We encounter challenges to keep our life experience fresh.
Please discuss. How does this play out in life?
I’ll start us out. 2020 has certainly been a year of new and unexpected trials, both on a societal and personal level. Events have pushed us to do things differently, view situations from alternate perspectives, re-evaluate what we really need versus what we want, learn to be alone more and become comfortable in solitude, be grateful for what we have. Most of us have had the nature of our day-to-day routines altered in significant ways.
Looking back to the beginning of the year, we can recognized major shifts in ourselves on various levels—physical, mental, emotional, spiritual. While the process may have been uncomfortable at times, unless we became ill with COVID-19, there have been some positive longer-term effects. We’ve become more resilient, self-sufficient, flexible, ingenious, appreciative. Our world has changed and we have adapted to meet the new reality.
Our growth is laudable. We should be proud of what we’ve learned and how we’ve transformed. We reconfigured ourselves in response to trying circumstances. That said, our personal expansion was reactionary, born of necessity. As such, we resisted at times and may have sometimes fought to return to prior ways of being. Out path may have been painful and we weren’t always willing to change. Had larger events not impelled us, we likely would have comfortable kept ourselves and our lives just as they were.
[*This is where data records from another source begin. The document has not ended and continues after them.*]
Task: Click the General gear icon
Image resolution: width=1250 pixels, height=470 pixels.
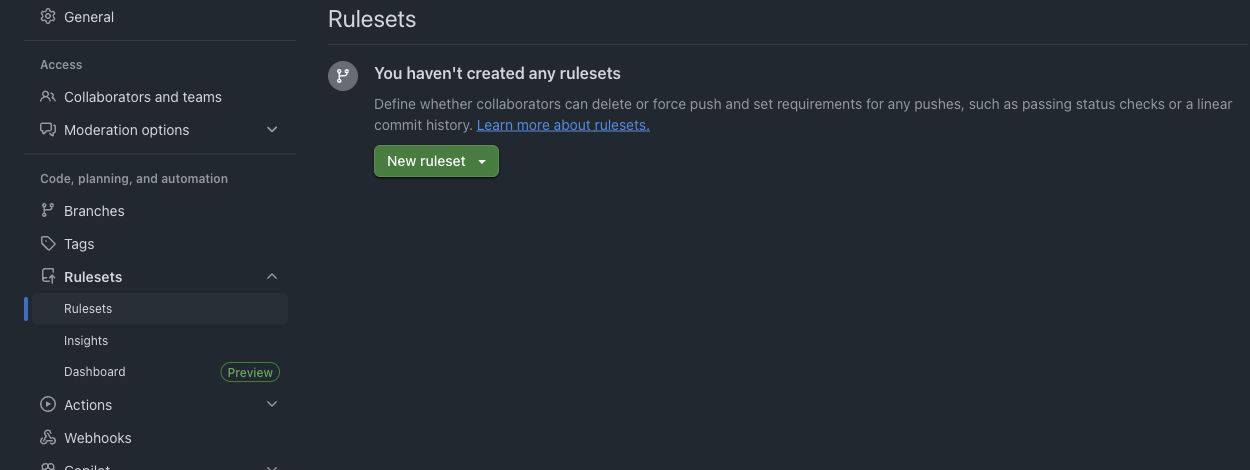Action: pyautogui.click(x=48, y=16)

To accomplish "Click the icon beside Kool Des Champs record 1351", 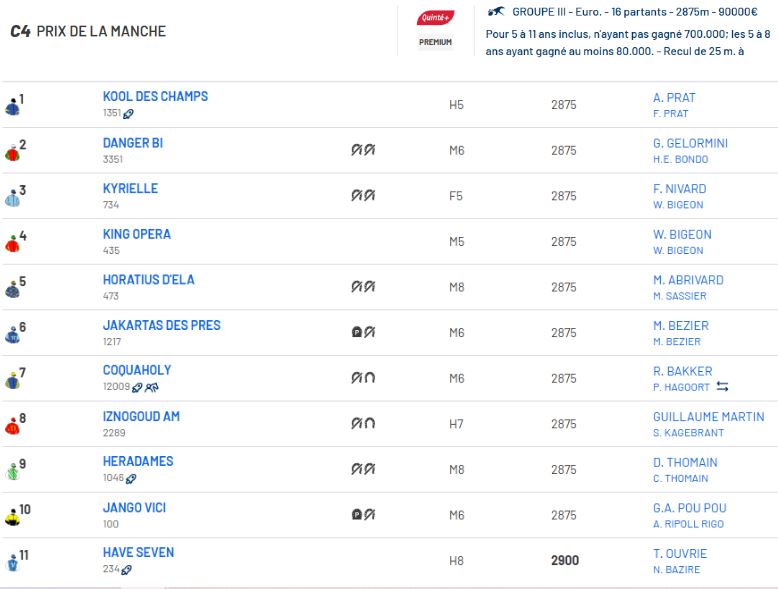I will pyautogui.click(x=128, y=114).
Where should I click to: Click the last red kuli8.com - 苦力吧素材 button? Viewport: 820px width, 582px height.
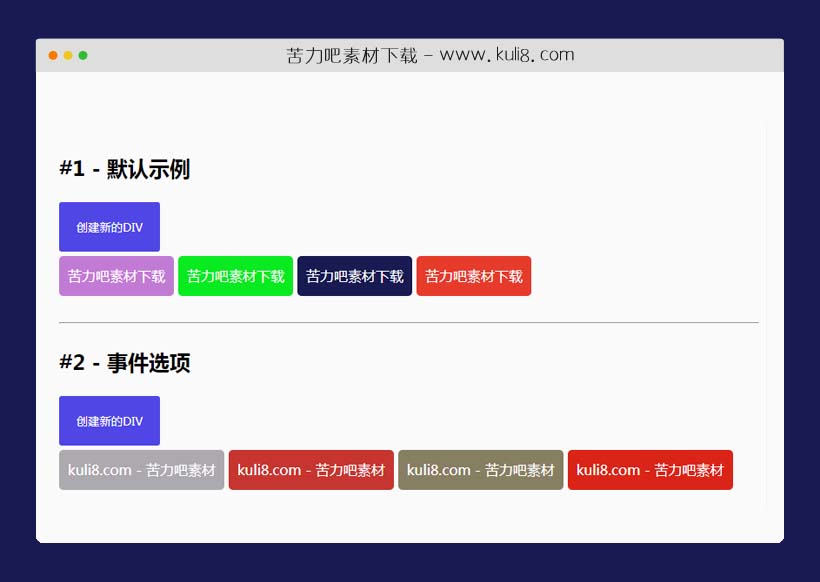point(651,469)
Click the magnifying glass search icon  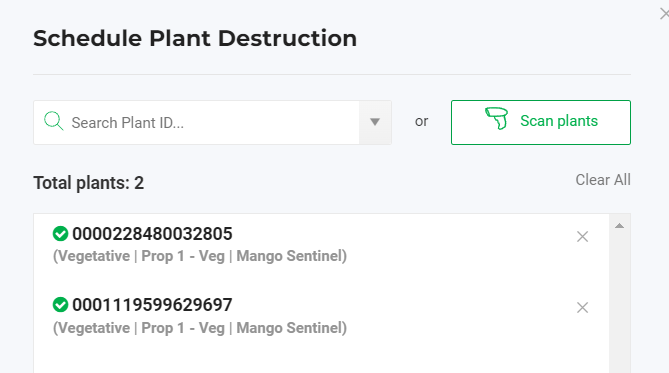coord(54,121)
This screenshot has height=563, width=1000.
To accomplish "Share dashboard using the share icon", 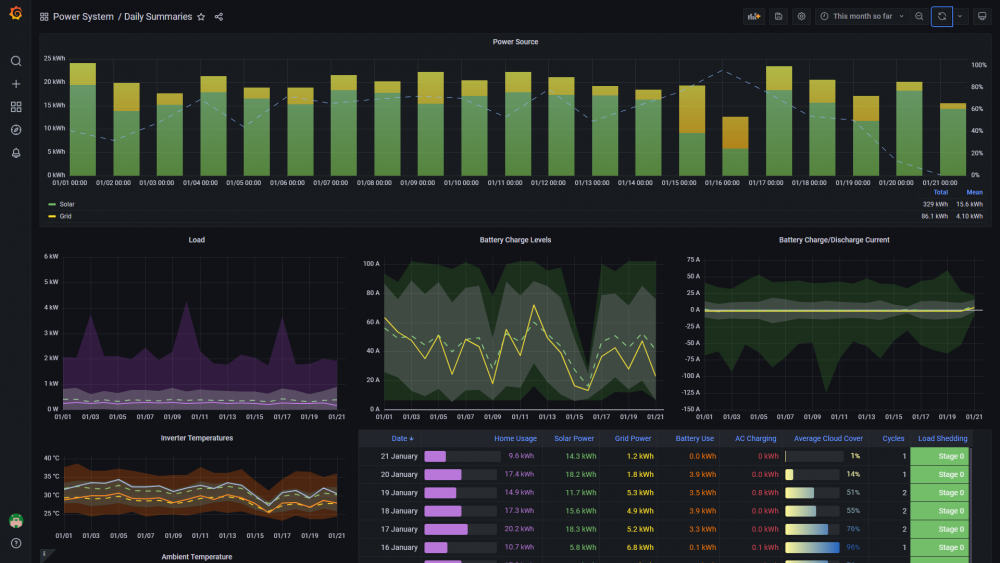I will pos(219,17).
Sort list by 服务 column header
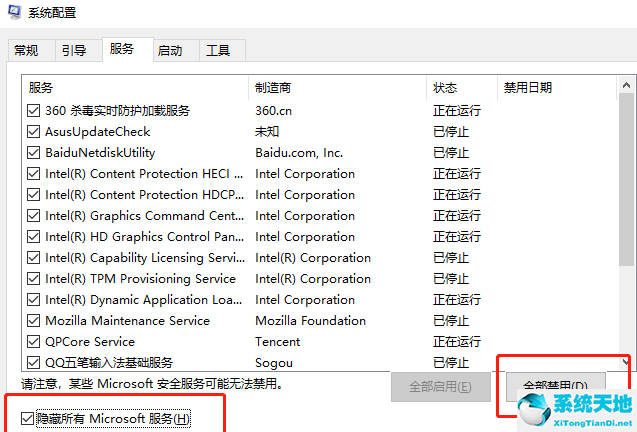The image size is (637, 432). (x=135, y=88)
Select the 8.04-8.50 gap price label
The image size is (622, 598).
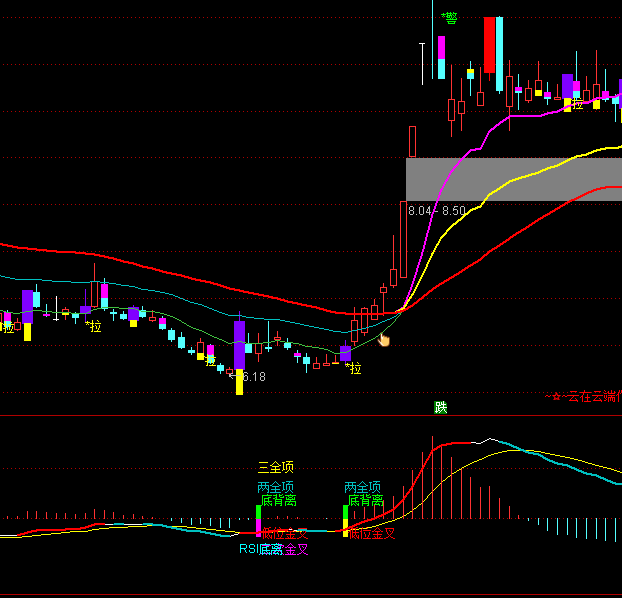(437, 211)
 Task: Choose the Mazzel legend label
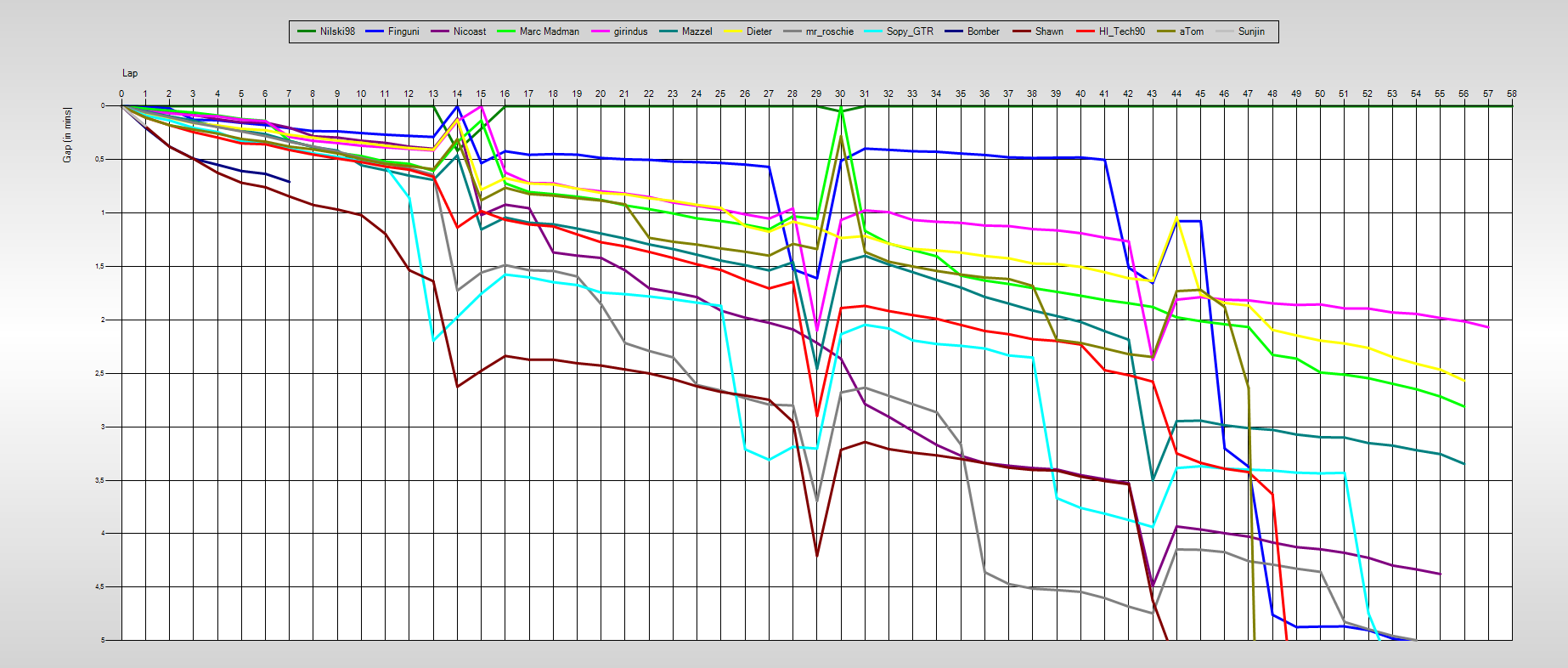pos(697,31)

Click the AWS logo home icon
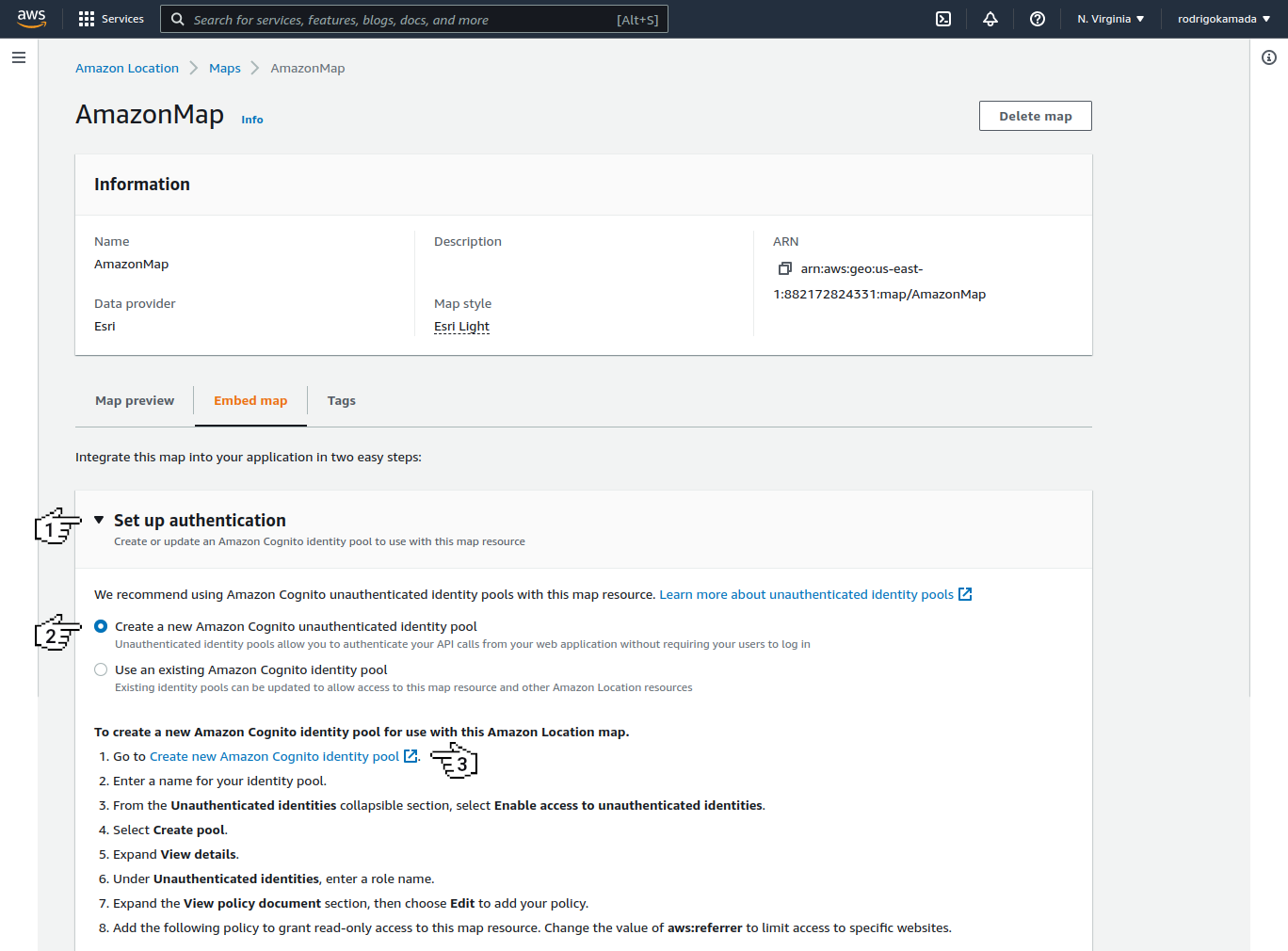31,19
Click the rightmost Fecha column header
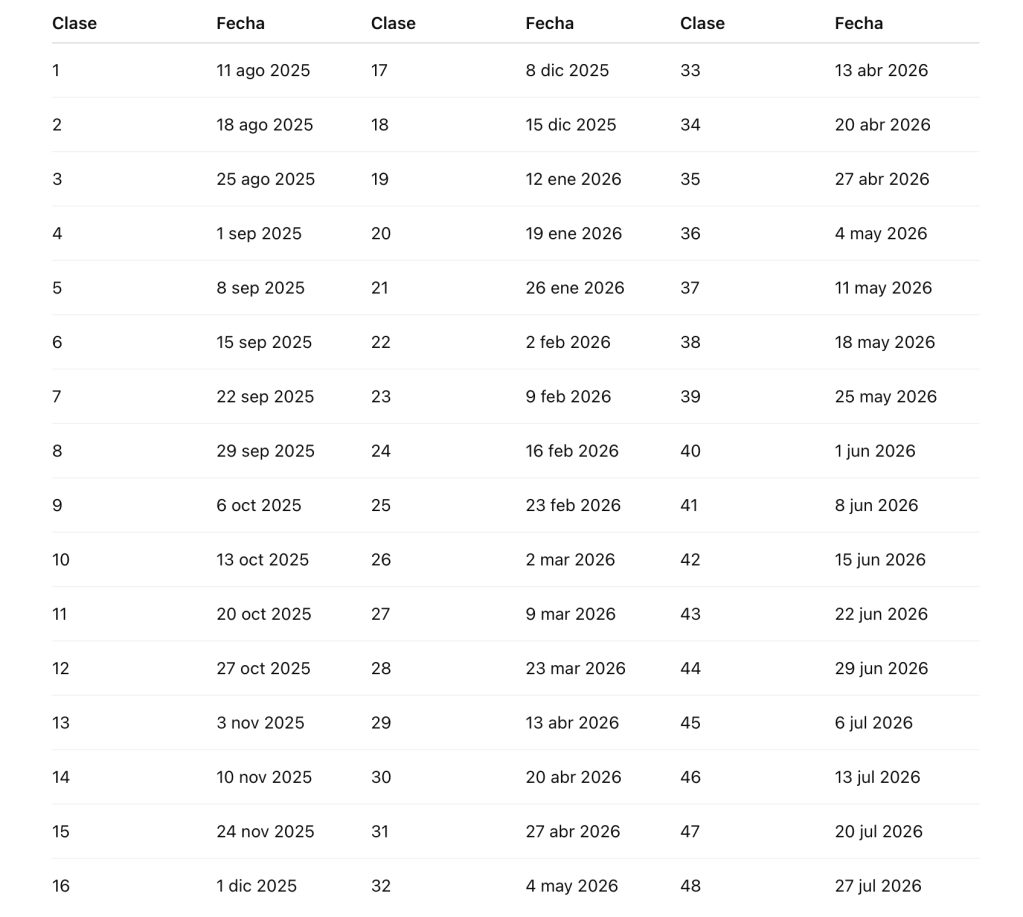 [x=859, y=23]
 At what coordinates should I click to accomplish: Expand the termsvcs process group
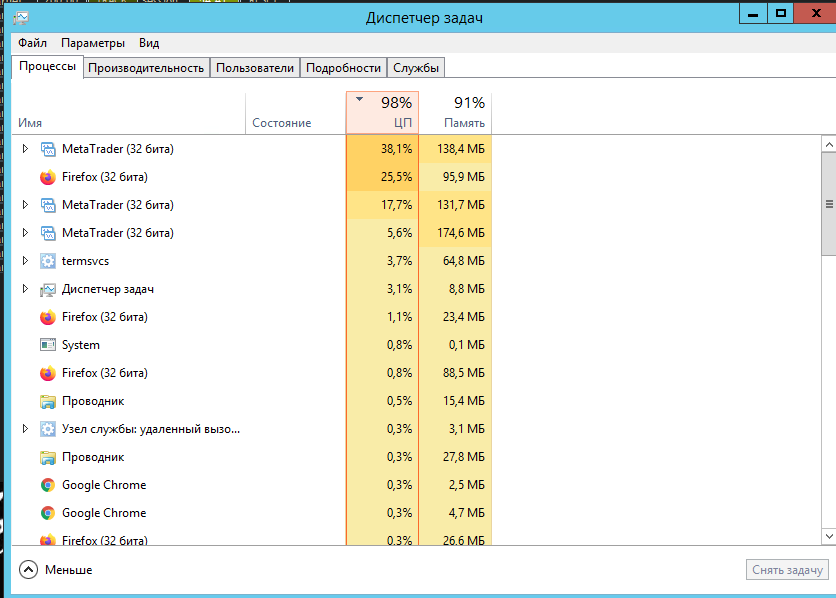click(25, 261)
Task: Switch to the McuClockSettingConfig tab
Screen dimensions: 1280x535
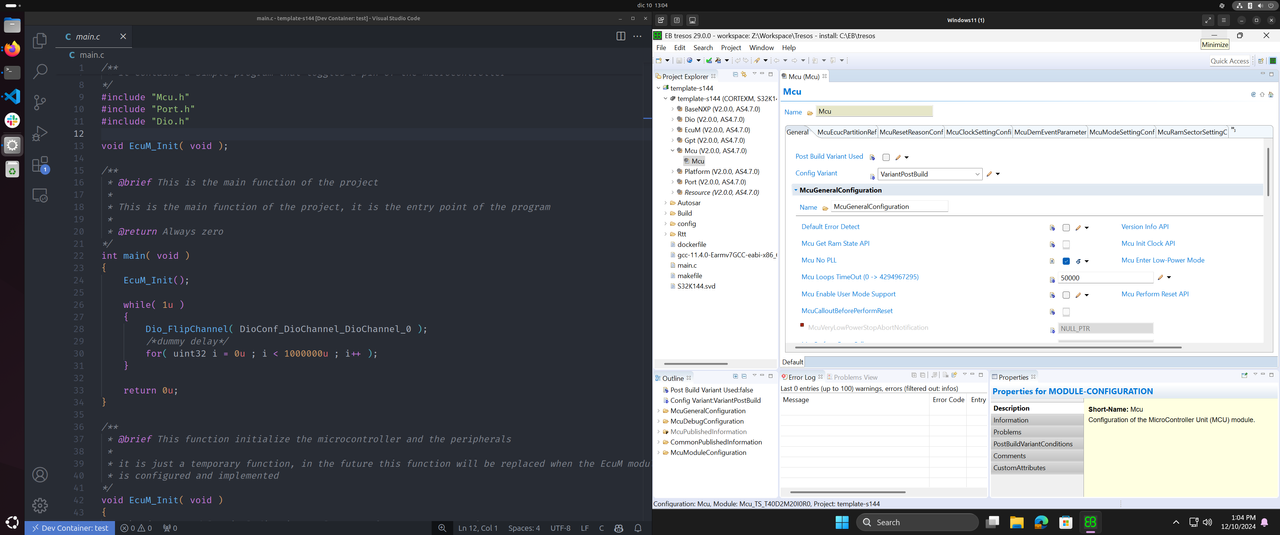Action: pos(978,132)
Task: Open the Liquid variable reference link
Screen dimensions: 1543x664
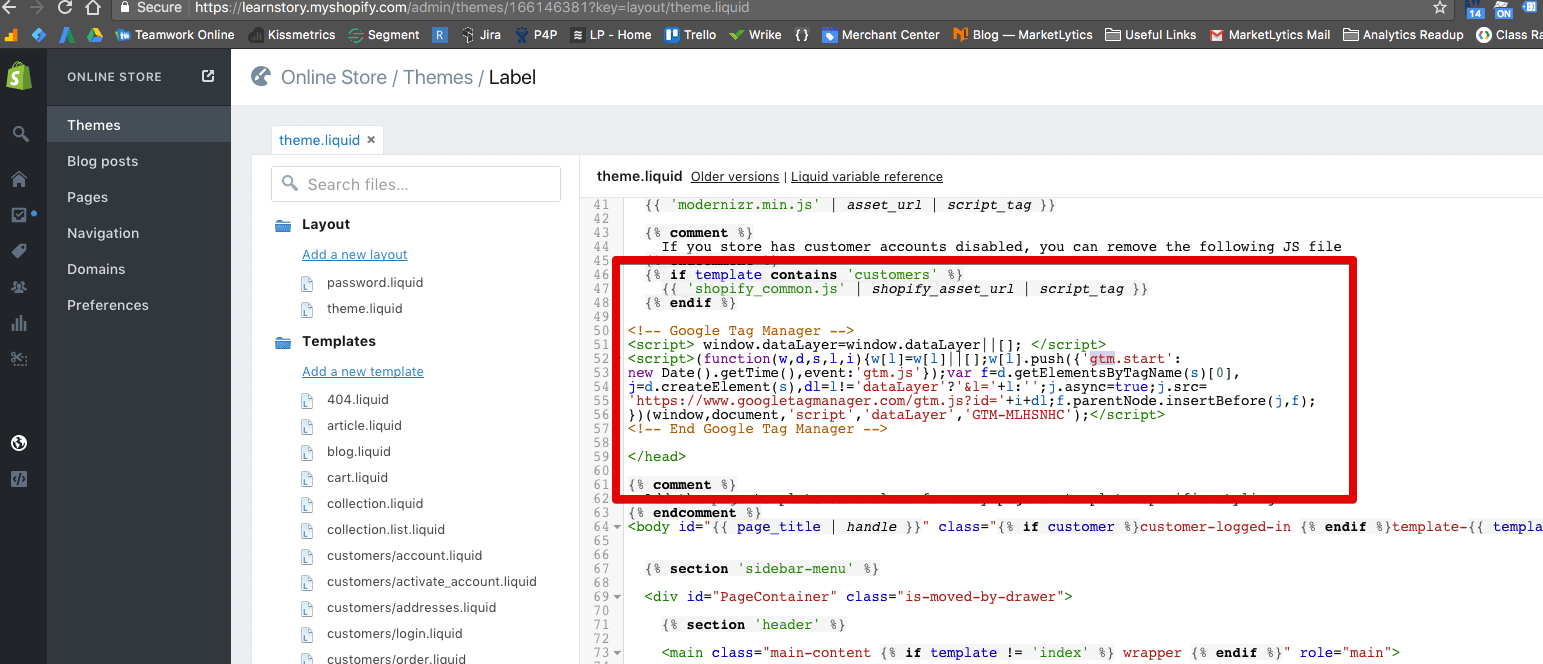Action: click(x=866, y=176)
Today’s message reminds me that my role as a human is to find and share joy in new and different life experiences. I will want to accept life changes with good grace and discover ways to appreciate them. Upping my adaptability quotient will help me have more fun in shifting circumstances.
Voluntary pursuit of change—learning new skills, engaging in introspection, exploring personal and physical challenges, trying out new foods, music, hobbies, and ways of thinking—will help me build a capacity to function and be happy outside of my typical comfort zone. The more I am willing to change, the easier it becomes.
How about you? What has 2020 shown you about your relationship to change?